Have your students do a grammatical communicative grammar activity and walk around listening for errors but don’t say anything. Write down the errors you hear. If there are many that are similar, like dropping ‘did’ in a past tense Yes/No Question, they just collect a couple. When the activity is done, list them on the board without saying who made the errors. Let the whole class help fix them.

Grammar Races

Irregular forms really suck for our students. A fun way to drill is via team competition. Before teaching Present Perfect, this sort of activity prepares students for that past participle quagmire. Have a bunch of common past participle forms on cards of verbs that students have already had and then organize two teams standing in two rows, say the simple form of the verb (eat!) and then the team representatives, whose turn it is, have to say the three verb forms: ‘eat/ate/eaten!’ If they can’t, the other team gets a shot. Run it like a relay race. Each win is a point. This can be done for all sorts of forms, especially irregular ones.

Peer Correcting

Before I ever had a student offer to share his or her written work with the class I surreptitiously pair them up, weaker grammar student with stronger one, and I let them peer edit and correct. There are three rules: All must be done respectfully. The reasons for the corrections have to be explained and, finally, if they aren’t sure, they need to get the teacher to check. Then I do a wrap up on what the common errors were and ways to fix and remember the answers. It is relaxed, fun and students find it a real and useful in-context skill.

Board Game

Create a simple board game with all the targeted grammar represented as questions with errors. Game board templates are easy to download. Students play, land on a square (Ex; You work Friday?) discuss and correct it and then practice it with each other (Ex; Did you work Friday? No, I didn’t) I can just walk around and hear all the awesome grammaring and when done, we wrap up by having them tell me the forms and what the problems are. Sweet.


You need flyswatters and two teams set up in rows, the first person in each row has the fly swatter. This game is useful for all sorts of grammar points where there are choices, like count/noncount nouns or -er/-more- comparative adjectives.

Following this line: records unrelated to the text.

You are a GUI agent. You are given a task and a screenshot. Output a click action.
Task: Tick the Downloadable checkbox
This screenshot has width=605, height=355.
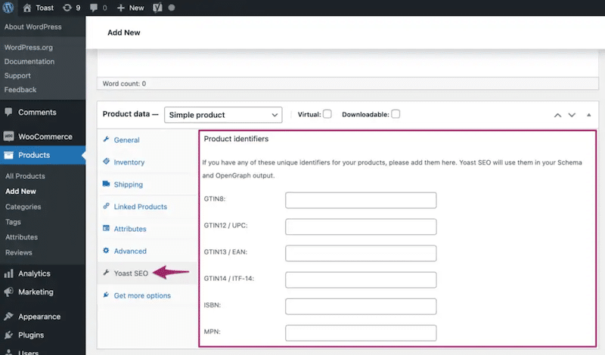[x=396, y=114]
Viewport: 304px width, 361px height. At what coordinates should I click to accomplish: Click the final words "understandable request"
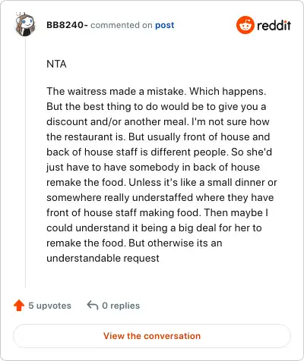[x=103, y=258]
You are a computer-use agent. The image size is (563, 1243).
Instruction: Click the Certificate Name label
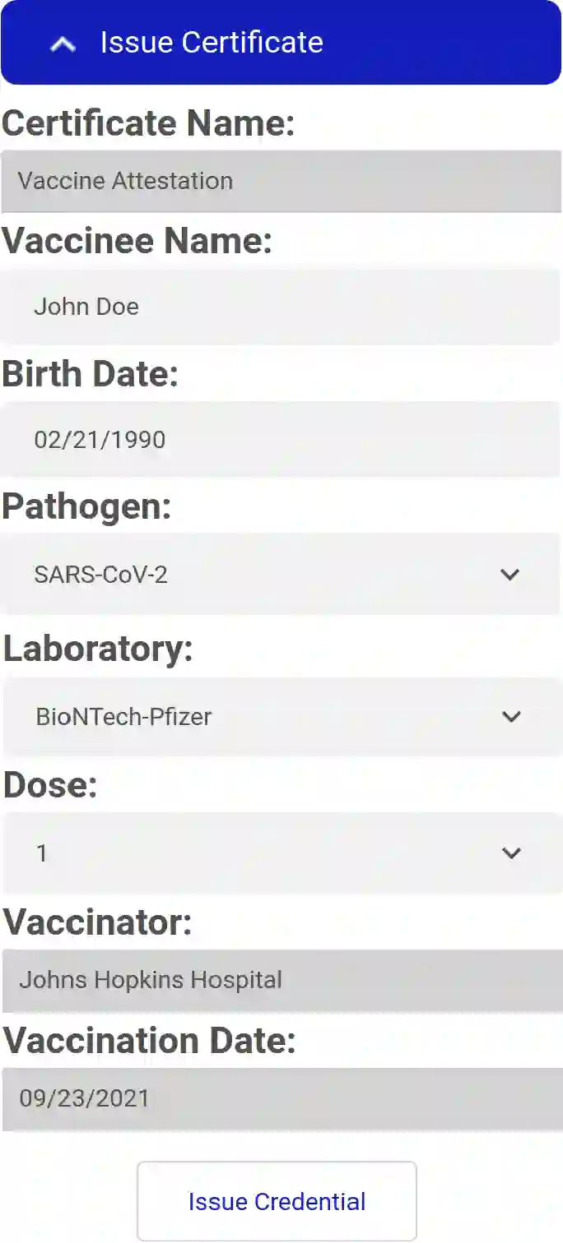[x=148, y=123]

The board is divided by the choices COUNT / NONCOUNT / BOTH. Then, the teacher yells ‘homework’ or another noun and students have to slap the correct choice. If both hit the NONCOUNT side of the board, the swatter at the bottom is the winner. Then review. There are many permutations of slap.


I have my students make memory cards targeting the grammar point, Ex: Present Perfect, Simple Past, Phrasal Verbs and so on. They have to review/remember/discuss all the grammar points we have done and get them on index cards in pairs or groups. Right away, this is good review.

Then, they all take a card (that isn’t one they wrote) and they have to write an authentic sentence on a new, differently colored card that shows the grammar and they underline the key aspect. Ex: SIMPLE PAST / I ate sushi yesterday. When done, we mix them up and play Memory with them. It is fun, they are motivated because it is their game, and of course there will be errors, so we correct them all together as we play, with no stress.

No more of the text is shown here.